И Обломов волей-неволей отсчитал еще восемь раз, потом уже пришел в комнату.
Там, на большом круглом столе, дымилась уха. Обломов сел на свое место, один на диване, около него, справа на стуле, Агафья Матвеевна, налево, на маленьком детском стуле с задвижкой, усаживался какой-то ребенок лет трех. Подле него садилась Маша, уже девочка лет тринадцати, потом Ваня и, наконец, в этот день и Алексеев сидел напротив Обломова.
— Вот постойте, дайте еще я положу вам ершика: жирный такой попался! — говорила Агафья Матвеевна, подкладывая Обломову в тарелку ершика.
— Хорошо бы к этому пирог! — сказал Обломов.
— Забыла, право забыла! А хотела еще с вечера, да память у меня словно отшибло! — схитрила Агафья Матвеевна.
— И вам тоже, Иван Алексеич, забыла капусты к котлетам приготовить, — прибавила она, обращаясь к Алексееву. — Не взыщите.
И опять схитрила.
— Ничего-с: я все могу есть, — сказал Алексеев.
— Что это, в самом деле, не приготовят ему ветчины с горошком или бифштекс? — спросил Обломов. — Он любит…

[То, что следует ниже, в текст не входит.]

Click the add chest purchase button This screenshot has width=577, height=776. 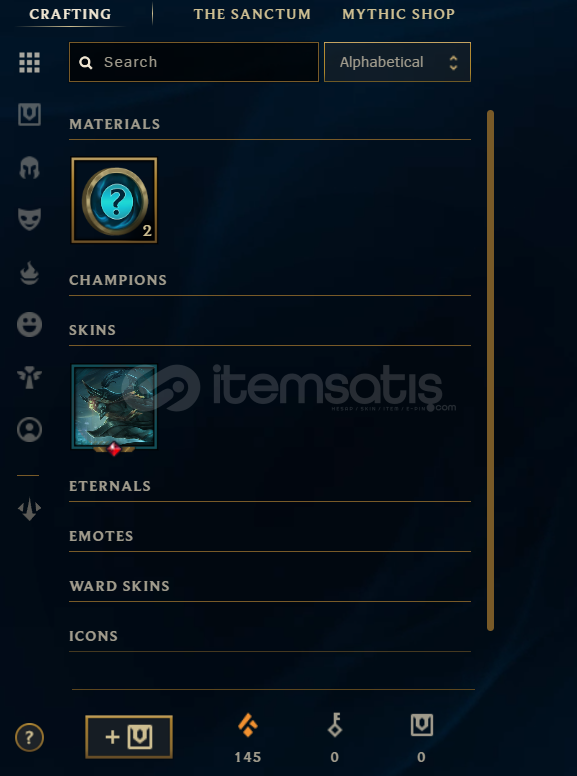[x=129, y=737]
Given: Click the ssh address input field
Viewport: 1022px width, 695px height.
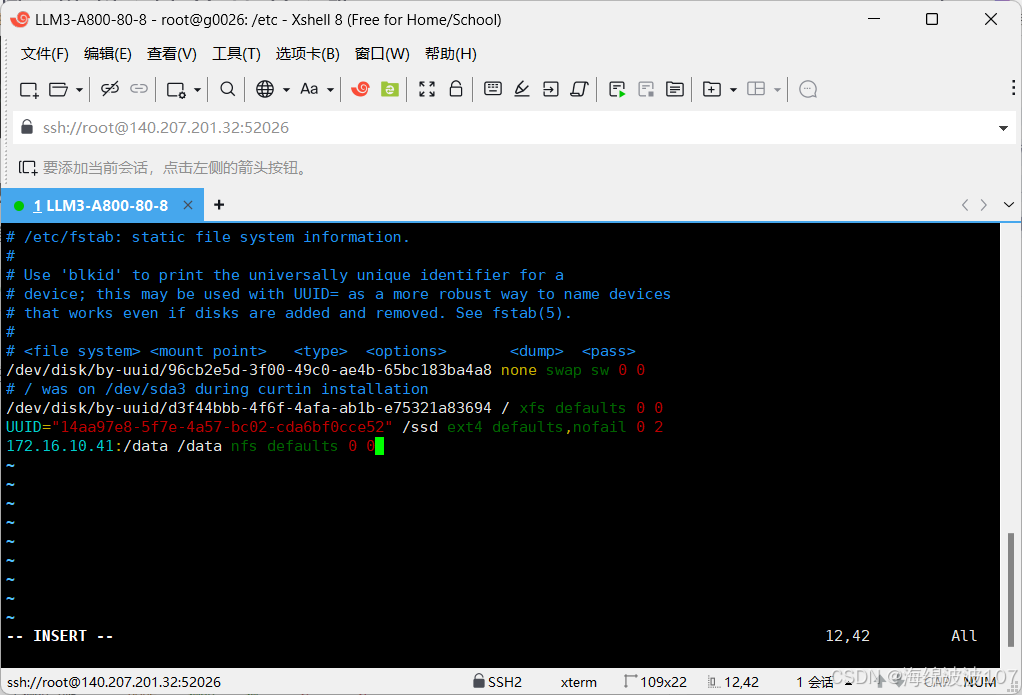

— Сама ходила, смотрела, Илья Ильич, не было хорошей говядины!.. Зато вам кисель из вишневого сиропа велела сделать: знаю, что вы охотник, — добавила она, обращаясь к Алексееву.
Кисель был безвреден для Ильи Ильича, и потому его должен был любить и есть на все согласный Алексеев.
После обеда никто и ничто не могло отклонить Обломова от лежанья. Он обыкновенно ложился тут же на диване на спину, но только полежать часок. Чтоб он не спал, хозяйка наливала тут же, на диване, кофе, тут же играли на ковре дети, и Илья Ильич волей-неволей должен был принимать участие.
— Полно дразнить Андрюшу: он сейчас заплачет! — журил он Ванечку, когда тот дразнил ребенка.
— Машенька, смотри, Андрюша ушибется об стул! — заботливо предостерегал он, когда ребенок залезал под стулья.
И Маша бросалась доставать "братца", как она называла его.